Surtout, dans un extraordinaire éditorial, Michel de Jaeghere écrit :
«L’un des mérites d’Apocalypto est de réduire [le mythe amérindien] en cendres ; de rendre dérisoires ces indignations bien-pensantes en montrant, dans une succession de scènes insoutenables, la réalité d’un culte qui tenait le sacrifice humain pour «la première source de régénération des forces de l’univers», l’inhumanité d’une société fondée sur le mépris absolu de la vie innocente. Le lui pardonnera-t-on ? Notre époque a ceci de particulier que le passé de l’Occident semble mériter seul d’être inlassablement mis en accusation […].
Nourri par les travaux les plus récents des historiens, le film de Mel Gibson nous rappelle que les victimes se comptaient par milliers ; que leur corps s’entassaient, dans la forêt vierge, en d’immenses charniers qui préfiguraient le spectacle qu’a donné, depuis, la barbarie contemporaine. Le sang, sur leurs autels, n’aura guère cessé de couler, pendant des siècles, et si la Conquête espagnole n’a pas été exempte des abus et des heurts qui sont le lot de toute l’histoire humaine, nul doute qu’elle n’ait eu, pour les populations, le caractère d’une délivrance.
Plus encore qu’un appel à la réflexion sur la cruauté de leur civilisation, Apocalypto est cependant une méditation sur la condition humaine. Dans l’histoire des Mayas, réduite à épure par notre identification au héros, captif, déporté, puis victime, presque nu, dans la jungle, d’une épuisante chasse à l’homme, le cinéaste a vu la figure de l’interminable passion d’une humanité réduite à l’esclavage, soumise à la violence, par le règne du mal.
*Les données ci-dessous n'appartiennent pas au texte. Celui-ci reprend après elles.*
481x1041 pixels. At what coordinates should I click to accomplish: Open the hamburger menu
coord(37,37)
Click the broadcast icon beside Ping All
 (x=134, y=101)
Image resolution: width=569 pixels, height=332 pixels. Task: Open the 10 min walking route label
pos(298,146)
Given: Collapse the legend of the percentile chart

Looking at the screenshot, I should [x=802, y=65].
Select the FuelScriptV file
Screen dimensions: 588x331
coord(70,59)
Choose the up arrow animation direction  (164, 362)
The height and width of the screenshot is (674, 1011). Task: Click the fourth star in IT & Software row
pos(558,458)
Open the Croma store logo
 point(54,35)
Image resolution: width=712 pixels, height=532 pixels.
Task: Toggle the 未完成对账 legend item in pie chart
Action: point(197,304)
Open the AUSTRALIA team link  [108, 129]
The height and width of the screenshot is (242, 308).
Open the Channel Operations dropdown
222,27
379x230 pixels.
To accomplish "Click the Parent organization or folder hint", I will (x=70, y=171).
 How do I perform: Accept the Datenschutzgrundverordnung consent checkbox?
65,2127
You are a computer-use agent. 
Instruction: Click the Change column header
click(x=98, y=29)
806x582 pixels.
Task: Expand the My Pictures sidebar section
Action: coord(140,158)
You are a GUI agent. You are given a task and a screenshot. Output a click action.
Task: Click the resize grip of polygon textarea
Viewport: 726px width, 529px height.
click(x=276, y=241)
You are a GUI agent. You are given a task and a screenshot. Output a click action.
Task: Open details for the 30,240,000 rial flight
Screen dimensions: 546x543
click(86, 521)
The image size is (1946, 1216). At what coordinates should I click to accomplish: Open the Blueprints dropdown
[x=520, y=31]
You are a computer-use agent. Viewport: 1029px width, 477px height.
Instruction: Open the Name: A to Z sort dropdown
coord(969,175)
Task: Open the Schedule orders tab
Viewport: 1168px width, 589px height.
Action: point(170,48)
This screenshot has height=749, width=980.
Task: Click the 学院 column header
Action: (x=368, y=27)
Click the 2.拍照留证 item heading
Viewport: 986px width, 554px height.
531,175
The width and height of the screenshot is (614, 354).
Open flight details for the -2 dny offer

Entrevu que sa rédemption passait par l’oubli de soi, le refus de la peur, le retour aux vertus naturelles qui donnent seules à la vie un sens.»
Du courage de Mel Gibson nous est venu ce premier miracle : un Français réalise à nouveau qu’il fait partie de cette magnifique, grandiose, somptueuse histoire qu’est l’aventure occidentale.